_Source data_
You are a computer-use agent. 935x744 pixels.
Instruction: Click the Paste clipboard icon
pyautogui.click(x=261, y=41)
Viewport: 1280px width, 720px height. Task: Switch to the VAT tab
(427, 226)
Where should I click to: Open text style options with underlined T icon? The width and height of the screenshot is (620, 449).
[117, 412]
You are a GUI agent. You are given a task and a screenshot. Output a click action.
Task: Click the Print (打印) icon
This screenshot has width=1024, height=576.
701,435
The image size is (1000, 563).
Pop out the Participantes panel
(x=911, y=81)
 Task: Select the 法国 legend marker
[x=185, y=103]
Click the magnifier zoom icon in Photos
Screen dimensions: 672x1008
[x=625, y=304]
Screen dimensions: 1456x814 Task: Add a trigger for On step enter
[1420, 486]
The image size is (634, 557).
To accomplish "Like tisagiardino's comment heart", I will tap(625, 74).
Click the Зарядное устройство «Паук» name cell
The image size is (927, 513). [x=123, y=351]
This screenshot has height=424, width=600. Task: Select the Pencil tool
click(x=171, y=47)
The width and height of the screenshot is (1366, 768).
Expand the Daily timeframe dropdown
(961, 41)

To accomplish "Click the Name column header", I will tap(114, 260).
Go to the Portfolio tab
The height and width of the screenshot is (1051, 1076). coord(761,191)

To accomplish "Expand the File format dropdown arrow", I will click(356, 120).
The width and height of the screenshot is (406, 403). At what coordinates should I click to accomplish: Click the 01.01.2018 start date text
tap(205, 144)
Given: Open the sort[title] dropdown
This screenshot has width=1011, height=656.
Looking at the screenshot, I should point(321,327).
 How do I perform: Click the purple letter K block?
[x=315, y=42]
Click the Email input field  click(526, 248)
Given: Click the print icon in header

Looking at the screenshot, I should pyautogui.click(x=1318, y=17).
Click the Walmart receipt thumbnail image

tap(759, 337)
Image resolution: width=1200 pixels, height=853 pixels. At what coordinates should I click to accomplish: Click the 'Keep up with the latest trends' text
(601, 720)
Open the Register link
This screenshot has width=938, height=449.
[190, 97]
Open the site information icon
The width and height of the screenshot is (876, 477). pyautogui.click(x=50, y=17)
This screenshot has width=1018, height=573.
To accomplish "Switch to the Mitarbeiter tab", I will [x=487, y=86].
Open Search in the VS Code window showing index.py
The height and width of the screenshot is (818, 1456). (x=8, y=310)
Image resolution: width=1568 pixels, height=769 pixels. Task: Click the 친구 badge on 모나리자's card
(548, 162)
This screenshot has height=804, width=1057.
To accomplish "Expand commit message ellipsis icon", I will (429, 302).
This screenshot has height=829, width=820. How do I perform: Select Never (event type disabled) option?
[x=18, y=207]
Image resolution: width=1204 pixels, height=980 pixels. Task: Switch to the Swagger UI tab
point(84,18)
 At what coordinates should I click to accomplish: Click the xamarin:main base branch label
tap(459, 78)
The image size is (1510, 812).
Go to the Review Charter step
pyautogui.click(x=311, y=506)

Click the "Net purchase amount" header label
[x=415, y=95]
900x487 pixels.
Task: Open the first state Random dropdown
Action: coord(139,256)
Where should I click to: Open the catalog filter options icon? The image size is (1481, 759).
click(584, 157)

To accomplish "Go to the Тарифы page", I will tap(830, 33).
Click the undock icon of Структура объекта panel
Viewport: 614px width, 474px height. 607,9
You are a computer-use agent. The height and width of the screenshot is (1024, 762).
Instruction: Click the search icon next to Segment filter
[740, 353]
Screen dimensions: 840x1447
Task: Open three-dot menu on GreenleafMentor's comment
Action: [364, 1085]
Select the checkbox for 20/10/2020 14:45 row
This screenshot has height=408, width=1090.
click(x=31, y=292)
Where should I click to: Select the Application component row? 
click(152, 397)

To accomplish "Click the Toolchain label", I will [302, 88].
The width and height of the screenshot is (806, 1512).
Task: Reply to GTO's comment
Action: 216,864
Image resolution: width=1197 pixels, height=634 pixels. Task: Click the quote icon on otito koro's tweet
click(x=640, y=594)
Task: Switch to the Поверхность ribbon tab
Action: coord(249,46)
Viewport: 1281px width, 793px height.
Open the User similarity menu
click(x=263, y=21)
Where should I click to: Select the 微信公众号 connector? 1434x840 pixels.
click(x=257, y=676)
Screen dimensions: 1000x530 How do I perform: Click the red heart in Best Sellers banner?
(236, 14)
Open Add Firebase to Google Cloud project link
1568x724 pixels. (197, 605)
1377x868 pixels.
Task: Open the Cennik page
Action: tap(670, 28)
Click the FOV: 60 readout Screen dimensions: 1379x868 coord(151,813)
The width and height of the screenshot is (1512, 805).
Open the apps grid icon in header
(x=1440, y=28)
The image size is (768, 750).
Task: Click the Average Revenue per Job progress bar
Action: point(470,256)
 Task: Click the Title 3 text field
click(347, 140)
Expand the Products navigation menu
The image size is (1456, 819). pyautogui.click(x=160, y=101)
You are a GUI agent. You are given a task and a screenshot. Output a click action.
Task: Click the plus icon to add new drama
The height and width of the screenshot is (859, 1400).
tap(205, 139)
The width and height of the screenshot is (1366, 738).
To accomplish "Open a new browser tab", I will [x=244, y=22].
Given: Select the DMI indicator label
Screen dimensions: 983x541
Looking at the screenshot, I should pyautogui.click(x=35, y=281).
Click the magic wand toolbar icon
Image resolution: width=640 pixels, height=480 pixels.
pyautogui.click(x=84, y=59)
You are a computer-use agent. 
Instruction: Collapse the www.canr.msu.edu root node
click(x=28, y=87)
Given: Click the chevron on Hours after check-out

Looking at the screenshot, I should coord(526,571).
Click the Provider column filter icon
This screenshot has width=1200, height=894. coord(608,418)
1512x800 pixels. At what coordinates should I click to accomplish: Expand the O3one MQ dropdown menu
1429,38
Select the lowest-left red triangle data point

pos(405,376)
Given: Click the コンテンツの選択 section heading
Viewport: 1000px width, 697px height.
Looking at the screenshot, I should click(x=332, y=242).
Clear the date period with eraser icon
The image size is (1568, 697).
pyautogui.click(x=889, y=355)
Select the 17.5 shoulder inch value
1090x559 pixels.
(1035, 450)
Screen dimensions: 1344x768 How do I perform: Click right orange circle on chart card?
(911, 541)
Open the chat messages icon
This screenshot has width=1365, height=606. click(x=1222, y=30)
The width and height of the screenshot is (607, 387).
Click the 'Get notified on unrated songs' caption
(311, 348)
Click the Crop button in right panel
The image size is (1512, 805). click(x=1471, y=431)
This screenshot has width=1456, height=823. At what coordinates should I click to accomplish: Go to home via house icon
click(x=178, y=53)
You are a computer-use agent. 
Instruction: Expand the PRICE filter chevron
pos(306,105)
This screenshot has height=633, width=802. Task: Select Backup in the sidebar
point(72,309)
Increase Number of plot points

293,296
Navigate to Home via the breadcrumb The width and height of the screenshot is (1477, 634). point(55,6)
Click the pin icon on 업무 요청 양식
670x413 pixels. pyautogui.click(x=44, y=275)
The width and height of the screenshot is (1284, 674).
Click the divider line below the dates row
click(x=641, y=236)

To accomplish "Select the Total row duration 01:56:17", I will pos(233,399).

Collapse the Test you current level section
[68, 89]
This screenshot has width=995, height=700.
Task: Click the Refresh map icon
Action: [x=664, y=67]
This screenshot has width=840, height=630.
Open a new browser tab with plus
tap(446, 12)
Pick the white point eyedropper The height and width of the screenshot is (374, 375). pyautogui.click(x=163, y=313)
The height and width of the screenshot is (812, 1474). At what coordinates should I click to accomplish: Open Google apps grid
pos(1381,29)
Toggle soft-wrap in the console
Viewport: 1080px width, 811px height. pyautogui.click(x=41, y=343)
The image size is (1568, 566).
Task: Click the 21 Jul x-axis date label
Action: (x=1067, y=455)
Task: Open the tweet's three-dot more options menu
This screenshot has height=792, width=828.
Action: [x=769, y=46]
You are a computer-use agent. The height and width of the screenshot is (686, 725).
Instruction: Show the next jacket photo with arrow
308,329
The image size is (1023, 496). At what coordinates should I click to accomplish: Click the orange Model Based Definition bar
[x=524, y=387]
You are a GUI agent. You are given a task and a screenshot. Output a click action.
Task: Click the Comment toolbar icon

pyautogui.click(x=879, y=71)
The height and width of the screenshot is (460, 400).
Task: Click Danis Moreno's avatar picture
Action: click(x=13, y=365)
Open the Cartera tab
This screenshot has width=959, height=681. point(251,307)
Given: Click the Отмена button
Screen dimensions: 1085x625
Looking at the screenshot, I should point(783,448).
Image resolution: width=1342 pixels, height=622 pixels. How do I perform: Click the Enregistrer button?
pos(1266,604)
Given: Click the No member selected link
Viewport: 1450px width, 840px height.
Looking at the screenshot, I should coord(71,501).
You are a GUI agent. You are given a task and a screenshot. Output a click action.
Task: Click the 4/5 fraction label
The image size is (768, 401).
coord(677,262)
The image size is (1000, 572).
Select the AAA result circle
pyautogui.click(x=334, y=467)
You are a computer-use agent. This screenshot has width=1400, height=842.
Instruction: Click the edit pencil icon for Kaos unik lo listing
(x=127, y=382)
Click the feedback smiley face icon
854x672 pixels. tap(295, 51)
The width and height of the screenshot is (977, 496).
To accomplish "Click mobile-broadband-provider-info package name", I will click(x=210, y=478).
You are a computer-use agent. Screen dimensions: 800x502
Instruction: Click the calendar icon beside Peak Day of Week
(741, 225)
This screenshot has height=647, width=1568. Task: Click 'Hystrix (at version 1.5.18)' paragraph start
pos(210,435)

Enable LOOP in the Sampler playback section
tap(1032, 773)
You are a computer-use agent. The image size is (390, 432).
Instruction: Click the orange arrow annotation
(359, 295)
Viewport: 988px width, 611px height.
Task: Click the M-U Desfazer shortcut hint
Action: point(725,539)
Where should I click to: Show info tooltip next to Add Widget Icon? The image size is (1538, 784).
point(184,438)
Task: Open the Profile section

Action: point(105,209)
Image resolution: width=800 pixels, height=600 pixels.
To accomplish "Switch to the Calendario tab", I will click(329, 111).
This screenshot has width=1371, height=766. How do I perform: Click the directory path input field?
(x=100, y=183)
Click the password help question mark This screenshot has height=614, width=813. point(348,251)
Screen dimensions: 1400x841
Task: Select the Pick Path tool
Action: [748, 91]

_Written problem_
State the number of lines in the records above that contain the string "next". Give only the number.

_Task solution_
3